=== Text block ===

# What Motherboard To Buy?



## dung1234 (Feb 7, 2010)

Hi,

I am looking to upgrade my motherboard or call it buying a new motherboard if there's a difference. The reason why I want to do this is because my current motherboard's maximum RAM size is 2gb and I want to have more RAM like 3 or 4gb. But I do not know what motherboard to buy that would work with all the other hardware that I've got because I only want to change the motherboard and buy new RAM. Please help me.

If you want me to post up about my system, please just let me know.

Thank You


----------



## pies (Feb 8, 2010)

What cpu and such do you have?
Post your system specs if you can.


----------



## dung1234 (Feb 8, 2010)

I am going to post it up now please wait for me


----------



## dung1234 (Feb 8, 2010)

Here are the the specs






































Please help me to get a motherboard that would be able to take 4gb and my other hardware. The maximum that I can spend is £50, if that is possible.

Thank You


----------



## daisymtc (Feb 8, 2010)

Save up to £150 to get CPU + Mobo + RAM
Your CPU and RAM is outdated


----------



## dung1234 (Feb 8, 2010)

What does that mean please?


----------



## Aastii (Feb 8, 2010)

dung1234 said:


> What does that mean please?



If it suits your needs then you will need to find a socket 754 board, which you will have to buy a preowned of because they don't make them any more.

However, what daisymtc means is exactly what he said: It is outdated. I agree that you should save up and instead buy a new motherboard, memory and processor, buying a "new" motherbaord would not be cost effective at all.

IT doesn't have to be an all singing all dancing set, an AM2+ CPU, AthlonII x2 and 4GB DDR2 will cost you just over $200:

http://www.newegg.com/Product/Product.aspx?Item=N82E16813186165

http://www.newegg.com/Product/Product.aspx?Item=N82E16819103688

http://www.newegg.com/Product/Product.aspx?Item=N82E16820134747


----------



## Laquer Head (Feb 8, 2010)

=== Source data ===

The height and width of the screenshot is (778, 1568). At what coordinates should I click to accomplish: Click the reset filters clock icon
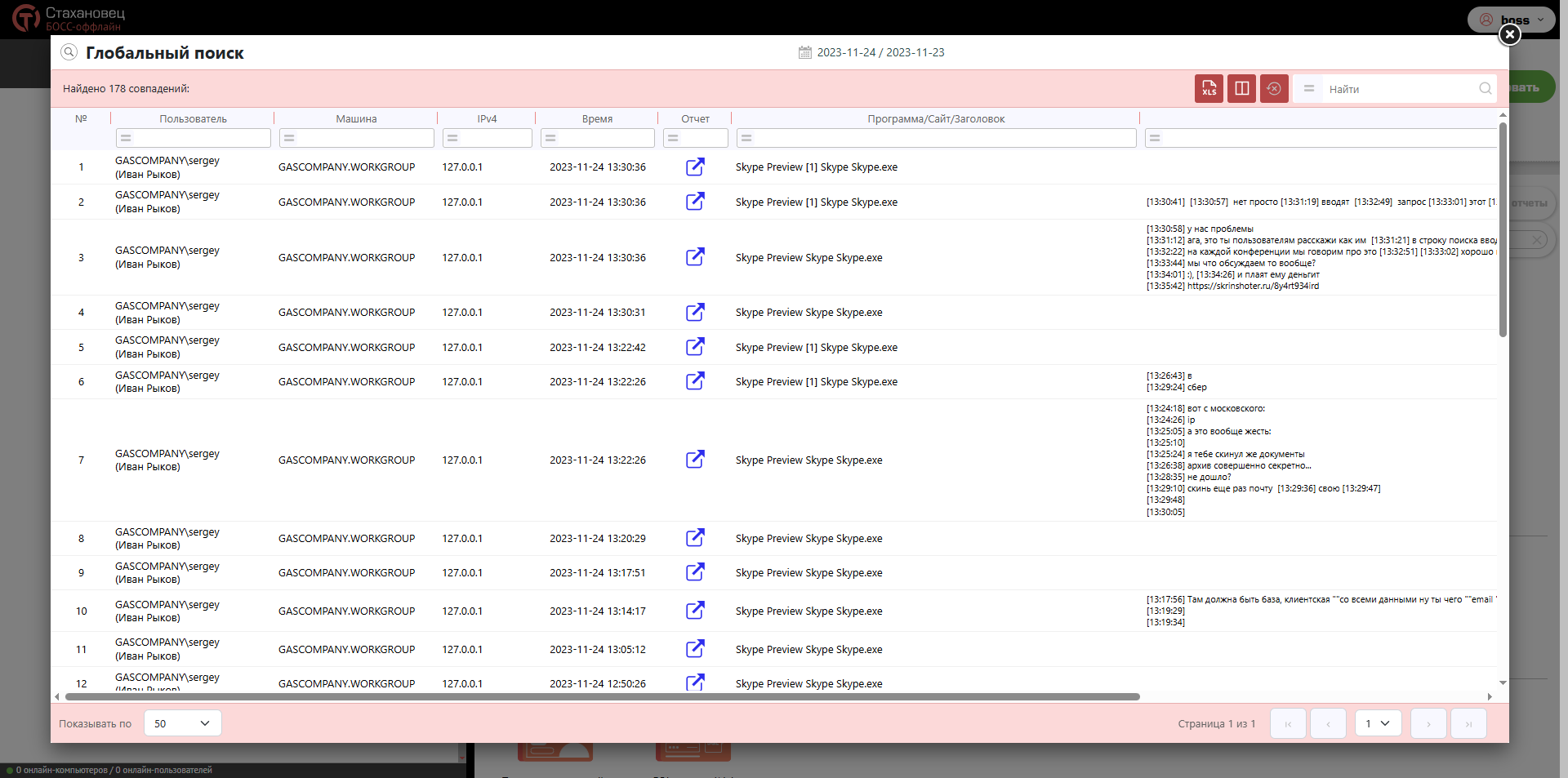(1274, 89)
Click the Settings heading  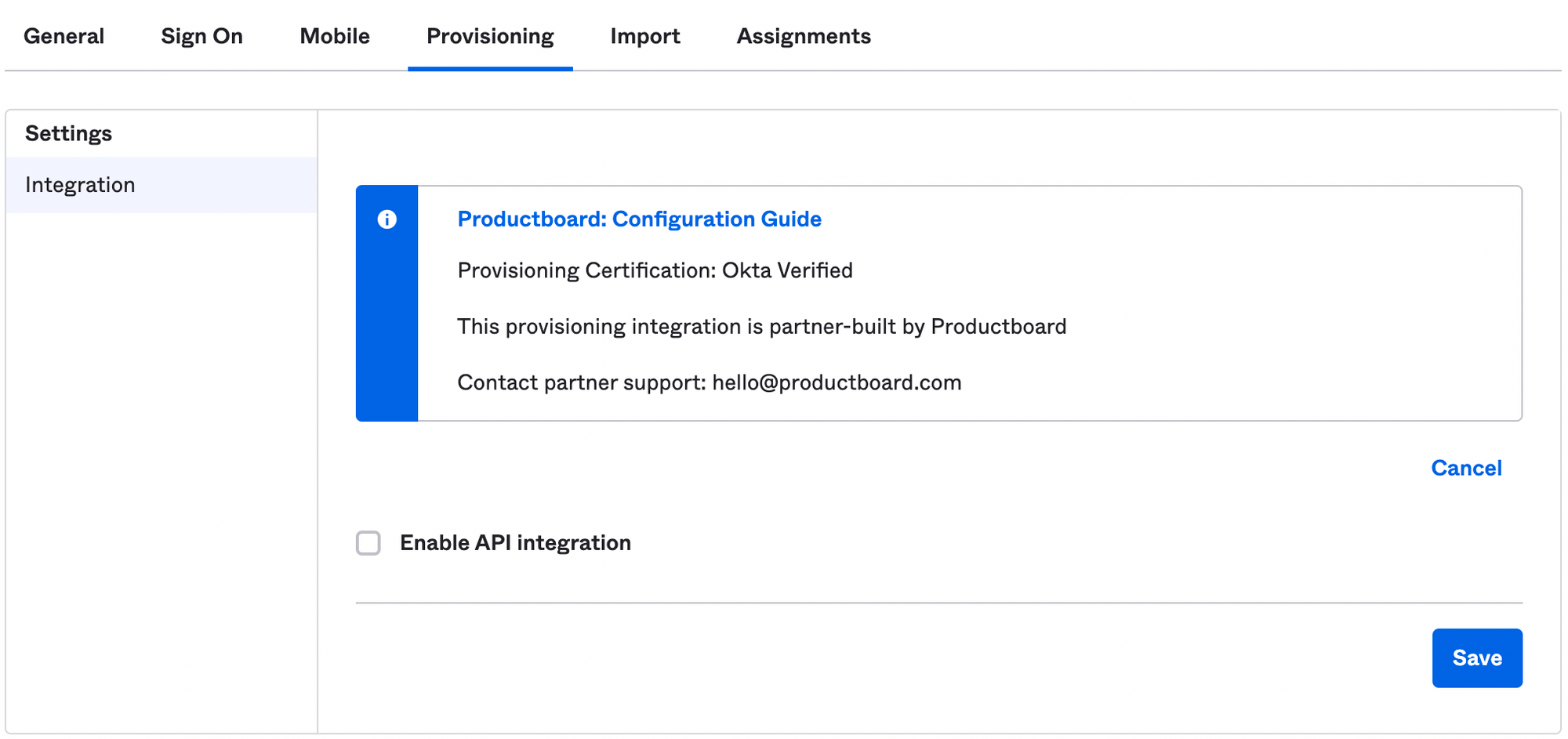[68, 133]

===

Short exercise 1: Reproduce the motherboard thread between "# What Motherboard" and "Please help me.", inclusive.
Short exercise 2: Pick up the motherboard thread after its last line and continue it.

Response 1:
# What Motherboard To Buy?



## dung1234 (Feb 7, 2010)

Hi,

I am looking to upgrade my motherboard or call it buying a new motherboard if there's a difference. The reason why I want to do this is because my current motherboard's maximum RAM size is 2gb and I want to have more RAM like 3 or 4gb. But I do not know what motherboard to buy that would work with all the other hardware that I've got because I only want to change the motherboard and buy new RAM. Please help me.

Response 2:
Does the OP have a budget?

there are tons of mobo/cpu combos!


----------



## dung1234 (Feb 8, 2010)

CAn I buy intel cpu? and if i buy them new stuff now what sockets and that would i need for it to fit my other hardware that i have? like hard drive graphics card and that?

Thank You


----------



## pies (Feb 9, 2010)

How much would you be looking to spend, you can get a core 2 and a lga775 board.


----------



## dung1234 (Feb 10, 2010)

As the person above told me that my mobo and other stuff are outdated so I am willing to change the whole thing like my mobo ram and cpu but i would like to keep the other hardware that i have got because i haven't got enough money to buy the other stuff. But is this change going to make my computer much faster than it is right now? or isit just going to be fast for a while and slow back down again?

I am looking to use my computer for music production and that.

I would spend 100 or if i have to then 150 pounds. please help me

Thank You


----------



## dung1234 (Feb 13, 2010)

Any suggestions?


----------



## Aastii (Feb 13, 2010)

dung1234 said:


> CAn I buy intel cpu? and if i buy them new stuff now what sockets and that would i need for it to fit my other hardware that i have? like hard drive graphics card and that?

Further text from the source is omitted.